## [Assignment]
Leaving out the pictures, output each record exactly as it stands.

*** Opening Supplied data ***

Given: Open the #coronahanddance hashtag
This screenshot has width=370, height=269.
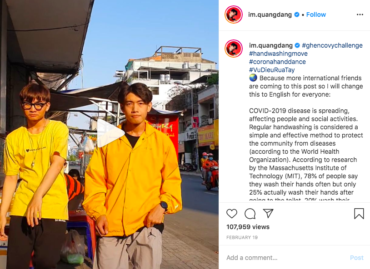Looking at the screenshot, I should point(277,62).
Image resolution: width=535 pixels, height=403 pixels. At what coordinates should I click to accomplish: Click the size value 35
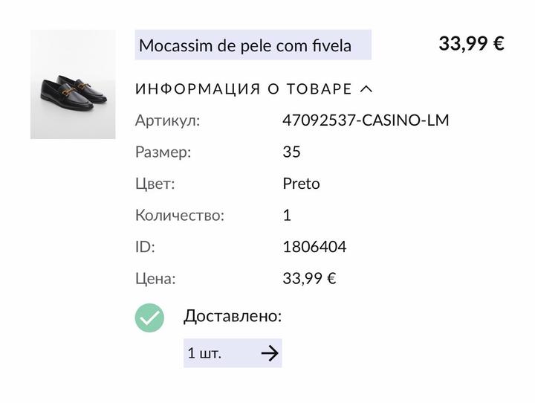[x=291, y=152]
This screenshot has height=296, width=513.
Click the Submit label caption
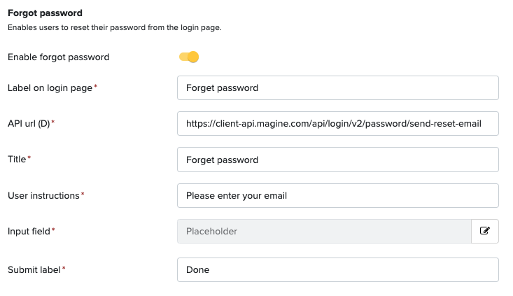pyautogui.click(x=34, y=270)
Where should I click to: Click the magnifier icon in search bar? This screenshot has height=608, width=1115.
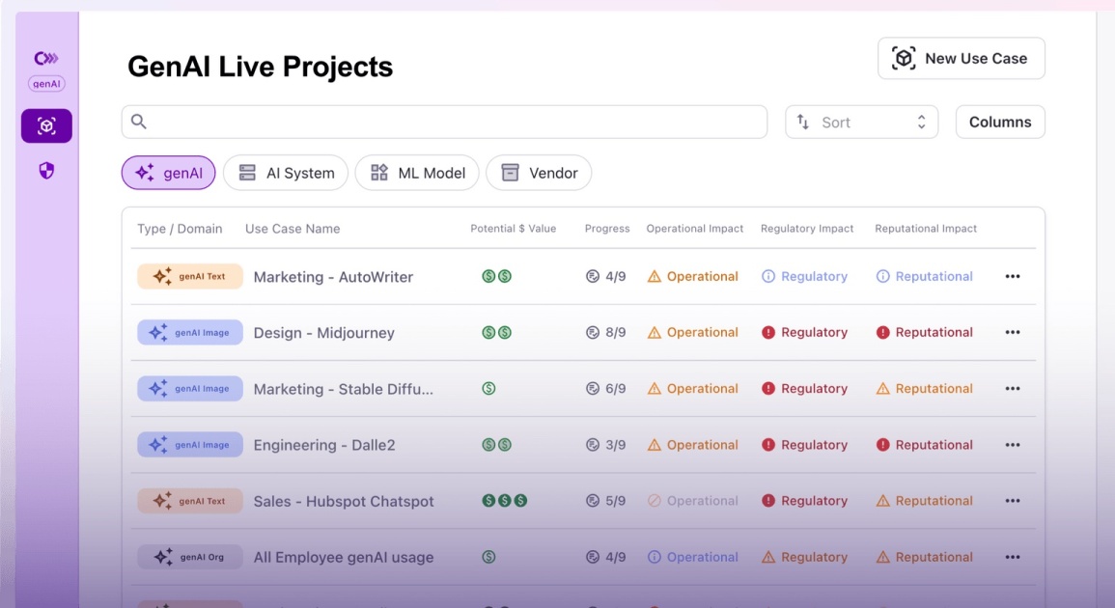tap(139, 122)
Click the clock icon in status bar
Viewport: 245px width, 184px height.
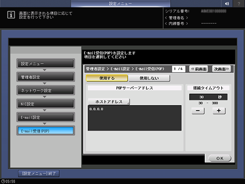coord(3,181)
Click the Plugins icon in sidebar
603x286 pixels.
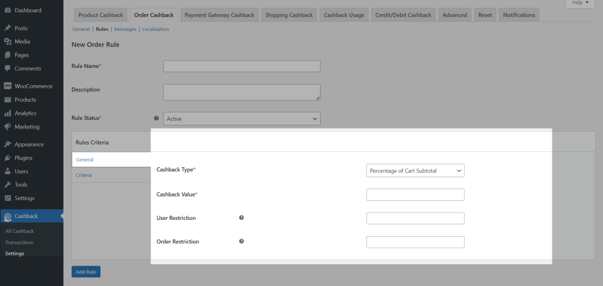coord(7,158)
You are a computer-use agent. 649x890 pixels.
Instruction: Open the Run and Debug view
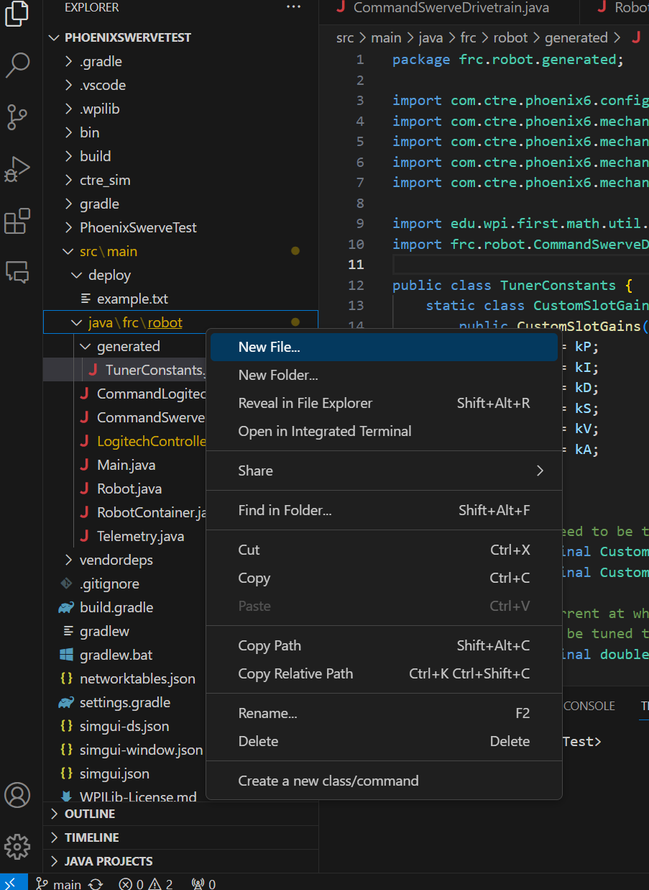(x=17, y=170)
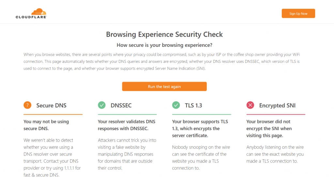Select the Encrypted SNI heading
The height and width of the screenshot is (178, 334).
coord(277,105)
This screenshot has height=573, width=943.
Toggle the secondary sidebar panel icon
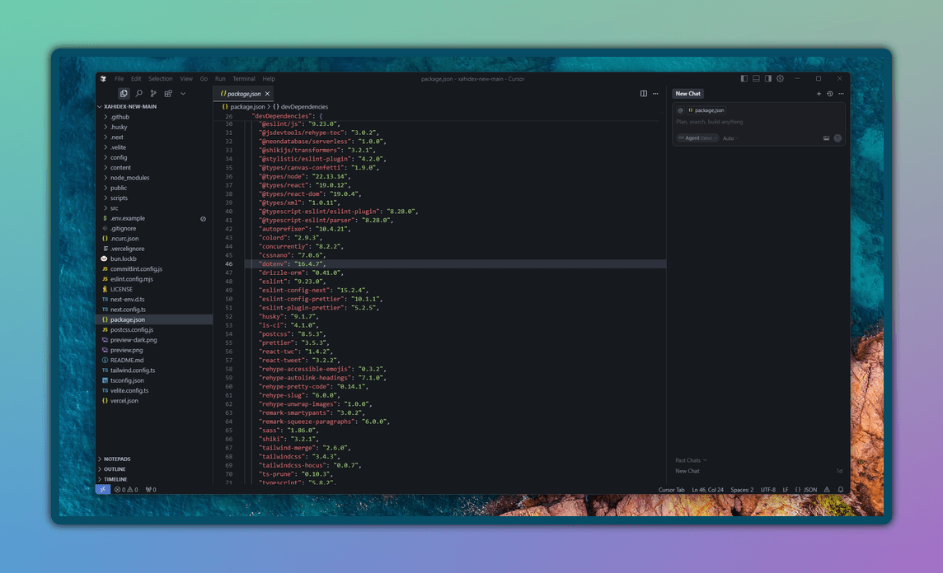(x=768, y=78)
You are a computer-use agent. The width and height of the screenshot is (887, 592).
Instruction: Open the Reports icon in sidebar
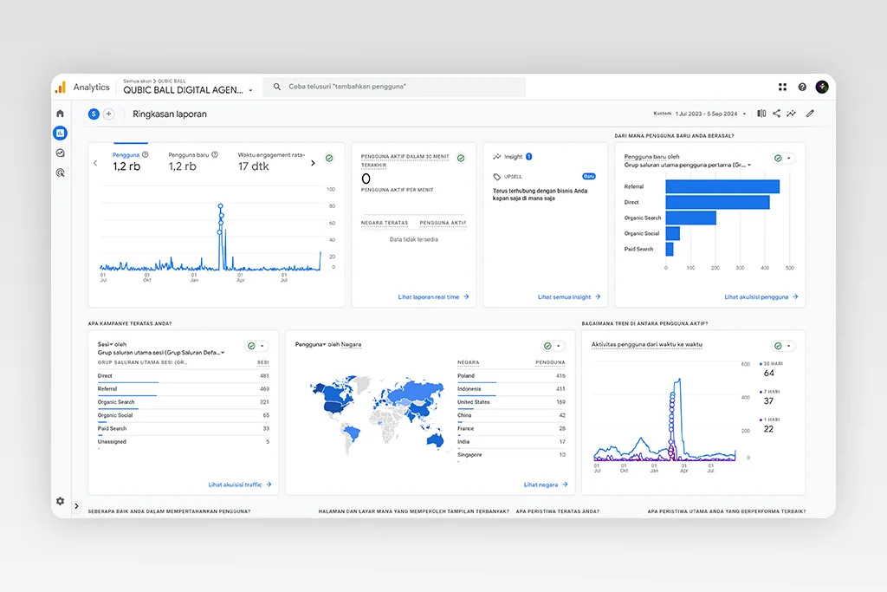(x=60, y=133)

*** Closing Supplied data ***

## [Written solution]
Given: Open the #coronahanddance hashtag
This screenshot has width=370, height=269.
Looking at the screenshot, I should point(277,62).
Image resolution: width=535 pixels, height=403 pixels. At what coordinates should I click to accomplish: Click the size value 35
[x=291, y=152]
This screenshot has height=296, width=513.
Click the Submit label caption
pyautogui.click(x=34, y=270)
Where should I click to: Click the magnifier icon in search bar? This screenshot has height=608, width=1115.
tap(139, 122)
Click the clock icon in status bar
Viewport: 245px width, 184px height.
coord(3,181)
Click the Plugins icon in sidebar
603x286 pixels.
coord(7,158)
You are a computer-use agent. 649x890 pixels.
Instruction: Open the Run and Debug view
(x=17, y=170)
Select the Encrypted SNI heading
The height and width of the screenshot is (178, 334).
coord(277,105)
This screenshot has height=573, width=943.
Toggle the secondary sidebar panel icon
(x=768, y=78)
You are a computer-use agent. The width and height of the screenshot is (887, 592).
Instruction: Open the Reports icon in sidebar
(x=60, y=133)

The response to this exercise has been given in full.